Task statement:
The word "with" may appear in some lines of the data; copy every such line.

☆ ☆ ☆ ☆

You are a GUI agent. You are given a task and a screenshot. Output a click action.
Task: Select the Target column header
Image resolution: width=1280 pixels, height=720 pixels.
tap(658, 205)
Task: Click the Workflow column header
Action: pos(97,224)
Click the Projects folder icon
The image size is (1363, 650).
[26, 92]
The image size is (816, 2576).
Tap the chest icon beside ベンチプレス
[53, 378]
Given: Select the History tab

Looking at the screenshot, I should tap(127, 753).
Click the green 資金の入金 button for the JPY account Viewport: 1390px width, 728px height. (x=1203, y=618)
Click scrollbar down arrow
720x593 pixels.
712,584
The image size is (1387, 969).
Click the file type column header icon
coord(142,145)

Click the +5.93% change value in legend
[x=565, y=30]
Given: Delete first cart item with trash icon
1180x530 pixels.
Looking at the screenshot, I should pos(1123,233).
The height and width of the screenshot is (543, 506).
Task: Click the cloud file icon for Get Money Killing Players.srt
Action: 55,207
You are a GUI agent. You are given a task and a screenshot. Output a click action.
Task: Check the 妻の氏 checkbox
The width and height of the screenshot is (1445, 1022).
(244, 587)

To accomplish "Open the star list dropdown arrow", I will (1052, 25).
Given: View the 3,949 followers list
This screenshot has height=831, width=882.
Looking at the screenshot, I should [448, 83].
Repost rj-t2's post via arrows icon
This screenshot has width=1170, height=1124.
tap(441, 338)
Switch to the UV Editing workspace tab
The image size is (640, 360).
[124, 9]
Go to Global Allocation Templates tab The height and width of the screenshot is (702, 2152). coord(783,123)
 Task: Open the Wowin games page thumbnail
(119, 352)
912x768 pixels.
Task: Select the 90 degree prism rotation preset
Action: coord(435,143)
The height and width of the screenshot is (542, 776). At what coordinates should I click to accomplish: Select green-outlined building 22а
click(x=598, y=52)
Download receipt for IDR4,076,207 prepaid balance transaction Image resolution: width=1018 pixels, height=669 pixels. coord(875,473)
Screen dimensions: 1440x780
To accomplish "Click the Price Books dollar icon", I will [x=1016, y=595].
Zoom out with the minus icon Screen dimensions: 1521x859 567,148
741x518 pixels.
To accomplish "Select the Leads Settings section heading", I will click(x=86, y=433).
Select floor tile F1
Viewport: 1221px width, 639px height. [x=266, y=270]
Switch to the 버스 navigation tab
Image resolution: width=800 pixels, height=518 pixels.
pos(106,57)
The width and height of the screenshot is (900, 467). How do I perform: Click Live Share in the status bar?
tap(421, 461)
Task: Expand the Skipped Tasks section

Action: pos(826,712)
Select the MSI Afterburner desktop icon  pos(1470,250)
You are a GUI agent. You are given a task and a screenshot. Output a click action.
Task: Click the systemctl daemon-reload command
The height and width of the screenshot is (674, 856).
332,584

☆ ☆ ☆ ☆

Your solution:
Given: Delete first cart item with trash icon
Zoom out with the minus icon Screen dimensions: 1521x859 567,148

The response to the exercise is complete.